Marlon Reis: afirma que a legislação eleitoral passou a incluir, há décadas, a proibição da prisão a 15 dias das eleições como uma forma de proteger a sociedade (Divulgação/Divulgação)
Estadão Conteúdo
Publicado em 17 de julho de 2017 às 11h26.
Brasília - Um dos idealizadores da Lei da Ficha Limpa, o advogado e ex-juiz estadual Márlon Reis disse que é "injustificável" e chamou de "cavalo de troia" a proposta do deputado Vicente Cândido (PT-SP) de incluir, em seu relatório na comissão que discute a reforma política na Câmara, a proibição de prisão de candidatos pré-habilitados para disputar as eleições até oito meses antes da votação.

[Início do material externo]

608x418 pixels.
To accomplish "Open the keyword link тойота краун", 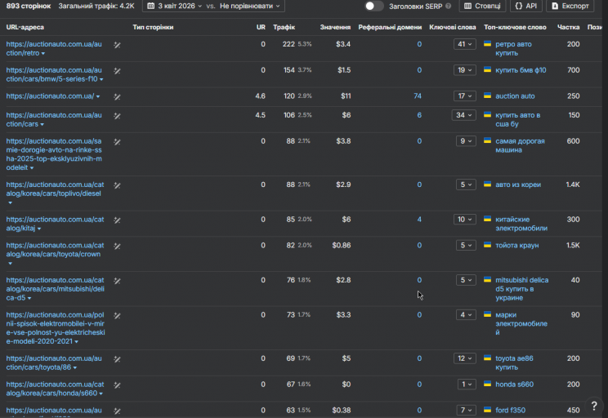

Ele até defende a medida de antecipar a habilitação dos candidatos, afirmando que é uma maneira de evitar que a discussão sobre quais têm condições de elegibilidade aconteça apenas após o registro da candidatura. "O problema é dizer que um candidato, a partir daí, não pode mais ser preso".
"Na verdade, é um cavalo de troia, porque vem com uma capa de algo que já vinha sendo reivindicado pelo movimento contra a corrupção eleitoral, a antecipação da habilitação, mas isso vem junto com uma outra medida extremamente negativa e injustificável", afirmou o advogado em entrevista ao Broadcast Político.
"Dessa forma como está dada, fica parecendo que a medida é voltada a realmente proteger o candidato em particular que é o Lula. O que não está certo, porque não é só do Lula que estamos falando. Estamos falando de todos os candidatos do Brasil. Entre eles, já foram descobertos candidatos financiados pelo PCC, a grande quantidade de candidatos envolvidos com o crime organizado, homicídios, narcotráfico... todo mundo vai por esta brecha".
Márlon Reis afirma que a legislação eleitoral passou a incluir, há décadas, a proibição da prisão a 15 dias das eleições como uma forma de proteger a sociedade.
"Isso nasce da situação real que existia na época do coronelismo. Como os coronéis tinham uma ascendência completa sobre todos os Poderes e, inclusive, sobre a polícia local, eles conseguiam a prisão de opositores, fazer isso como maneira de intimidá-los e retirá-los do cenário. (A medida) surgiu, portanto, como garantia não para os candidatos, mas para a sociedade, para as pessoas terem o direito de votar nos candidatos que elas quisessem", diz.
O cenário não pode ser comparado com o atual, segundo o advogado. "Hoje existe o devido processo legal, as pessoas que forem injustamente acusadas têm o direito de recorrer, são múltiplas instâncias."
"Eu entendo até que pudesse ser questionada a sobrevivência do prazo que existe hoje na lei, mas a expansão jamais. Não há a menor necessidade de expansão do prazo de salvo conduto previsto na legislação", afirma.
Ele também afirma que, se a ideia é impedir apenas o abuso de autoridade, "teria que deixar claro que é plenamente possível o início da execução da pena, após condenação em segunda instância. Deixar claro que isso não será impedido ser feito".
Outro ponto em que a proposta falharia, segundo o advogado, é que a blindagem representaria uma ofensa ao princípio da igualdade. "É possível afastar o princípio da igualdade em determinadas hipóteses, entretanto para afastar é preciso haver alguma justificativa absolutamente plausível, e nesse caso não há. Por isso, entendo que a proposta, evidentemente, é de inconstitucionalidade chapada", afirmou, opinando que o Judiciário dificilmente a validaria.
Além de ver como benéfica a antecipação do registro, Márlon Reis disse que há outros pontos positivos na proposta do relator, com algumas ressalvas. "Acho que isso (a 'Emenda Lula') não compromete o relatório como todo. Mas é algo que tem de ser extirpado do relatório", afirma.
"Num país que tem graves problemas de segurança púbica, esta medida alcançaria toda a criminalidade geral, inclusive a criminalidade violenta, que poderá usar essa janela para a impunidade. Não é só a corrupção que vai ser favorecida", finalizou.